If that's just saying that startup time can be an issue, I agree. There are a variety of techniques to mitigate that, though. The simplest is to compress snapshots and/or put them on RAID, boosting read speed. The most complicated is just to have mirrored servers and only restart the one not in use right now.

> I'm talking about having more data than fits in an reasonable amount of RAM (say 1TB).

For something where you need transactions across all of that? This architecture's probably not a reasonable approach, then. The basic precondition is that everything fits in RAM. However, sharding is certainly possible if you can break your data into domains across which you don't require consistent transactions.

> So it's going to at the speed of the disk.

Sort of.

Because it's just writing to a log, mutations go at the speed of streaming writes, which is very fast on modern disks. And there are a variety of techniques for speeding that up, so I'm not aware of a NoDB system for which write speed is the major problem.

Regardless, it's a lot better for writes than the performance of an SQL database on the same hardware.

> My other question is how much of a pain in the ass is it to debug such a system?

It seemed fine. A big upside is that you have a full log of every change, so there's no more "how did X get like Y"; if you want to know you just replay the log until you see it change.

Last I did this we used BeanShell to let us rummage through the running system. It was basically like the Rails console.

# # # # #

• **THE TASKS**:
**1.** In the comment on keeping a database in RAM, repeat word for word the part that opens with the words containing "It seemed fine." and closes with "the Rails console.".
**2.** According to the comment on keeping a database in RAM, what is the basic precondition of this architecture?

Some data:
# # # # #

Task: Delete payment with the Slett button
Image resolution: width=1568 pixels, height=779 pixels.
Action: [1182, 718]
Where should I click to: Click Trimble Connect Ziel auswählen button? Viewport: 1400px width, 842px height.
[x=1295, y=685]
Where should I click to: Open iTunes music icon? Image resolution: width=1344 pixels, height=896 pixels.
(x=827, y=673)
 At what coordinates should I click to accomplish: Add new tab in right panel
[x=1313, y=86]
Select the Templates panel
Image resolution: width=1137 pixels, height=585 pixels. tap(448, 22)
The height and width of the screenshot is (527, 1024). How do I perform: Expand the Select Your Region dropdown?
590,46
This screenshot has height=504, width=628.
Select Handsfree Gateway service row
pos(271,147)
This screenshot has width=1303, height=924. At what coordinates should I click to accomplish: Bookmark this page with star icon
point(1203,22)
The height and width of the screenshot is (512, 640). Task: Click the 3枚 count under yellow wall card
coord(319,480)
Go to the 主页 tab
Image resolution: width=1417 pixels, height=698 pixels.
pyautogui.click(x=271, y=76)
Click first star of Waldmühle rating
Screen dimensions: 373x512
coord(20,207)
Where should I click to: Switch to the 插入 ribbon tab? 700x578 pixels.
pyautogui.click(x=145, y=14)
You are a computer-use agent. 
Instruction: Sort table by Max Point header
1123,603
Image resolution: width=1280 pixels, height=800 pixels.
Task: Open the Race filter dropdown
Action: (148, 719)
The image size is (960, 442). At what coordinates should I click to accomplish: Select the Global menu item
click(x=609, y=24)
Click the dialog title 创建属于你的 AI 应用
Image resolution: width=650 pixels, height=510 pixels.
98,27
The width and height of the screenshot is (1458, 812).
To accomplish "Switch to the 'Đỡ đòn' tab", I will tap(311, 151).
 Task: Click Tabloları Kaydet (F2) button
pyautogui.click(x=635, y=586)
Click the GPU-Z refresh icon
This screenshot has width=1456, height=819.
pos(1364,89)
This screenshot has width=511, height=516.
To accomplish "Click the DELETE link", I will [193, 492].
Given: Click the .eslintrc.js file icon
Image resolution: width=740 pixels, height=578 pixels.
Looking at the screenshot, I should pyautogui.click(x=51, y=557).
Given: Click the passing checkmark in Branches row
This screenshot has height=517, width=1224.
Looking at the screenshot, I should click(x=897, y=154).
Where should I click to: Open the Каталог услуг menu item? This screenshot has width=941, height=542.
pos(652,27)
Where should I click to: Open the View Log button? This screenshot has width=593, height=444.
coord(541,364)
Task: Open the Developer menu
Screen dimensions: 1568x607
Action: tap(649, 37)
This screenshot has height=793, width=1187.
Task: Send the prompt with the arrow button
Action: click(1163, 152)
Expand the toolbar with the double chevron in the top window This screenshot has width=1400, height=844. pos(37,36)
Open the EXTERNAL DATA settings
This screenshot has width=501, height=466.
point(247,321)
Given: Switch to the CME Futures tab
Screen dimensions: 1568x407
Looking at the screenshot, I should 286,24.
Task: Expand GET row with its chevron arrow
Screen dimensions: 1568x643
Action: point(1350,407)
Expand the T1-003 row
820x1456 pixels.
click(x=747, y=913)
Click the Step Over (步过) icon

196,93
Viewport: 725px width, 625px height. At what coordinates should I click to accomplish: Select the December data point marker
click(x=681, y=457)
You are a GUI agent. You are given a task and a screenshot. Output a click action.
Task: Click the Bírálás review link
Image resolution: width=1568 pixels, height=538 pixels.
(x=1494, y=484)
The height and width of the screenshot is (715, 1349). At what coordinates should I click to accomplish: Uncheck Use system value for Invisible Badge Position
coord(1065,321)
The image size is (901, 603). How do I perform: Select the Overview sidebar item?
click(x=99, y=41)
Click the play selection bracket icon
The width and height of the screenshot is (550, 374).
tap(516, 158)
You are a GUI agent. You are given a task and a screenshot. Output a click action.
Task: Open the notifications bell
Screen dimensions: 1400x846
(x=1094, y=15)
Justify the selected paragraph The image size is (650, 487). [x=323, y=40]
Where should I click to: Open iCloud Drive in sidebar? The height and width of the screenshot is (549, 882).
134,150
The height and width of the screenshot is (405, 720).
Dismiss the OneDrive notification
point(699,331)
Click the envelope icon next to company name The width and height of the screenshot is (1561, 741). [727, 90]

# # # # #

• **PROBLEM SOLUTIONS**:
**1.**
It seemed fine. A big upside is that you have a full log of every change, so there's no more "how did X get like Y"; if you want to know you just replay the log until you see it change.

Last I did this we used BeanShell to let us rummage through the running system. It was basically like the Rails console.

**2.** Everything fits in RAM.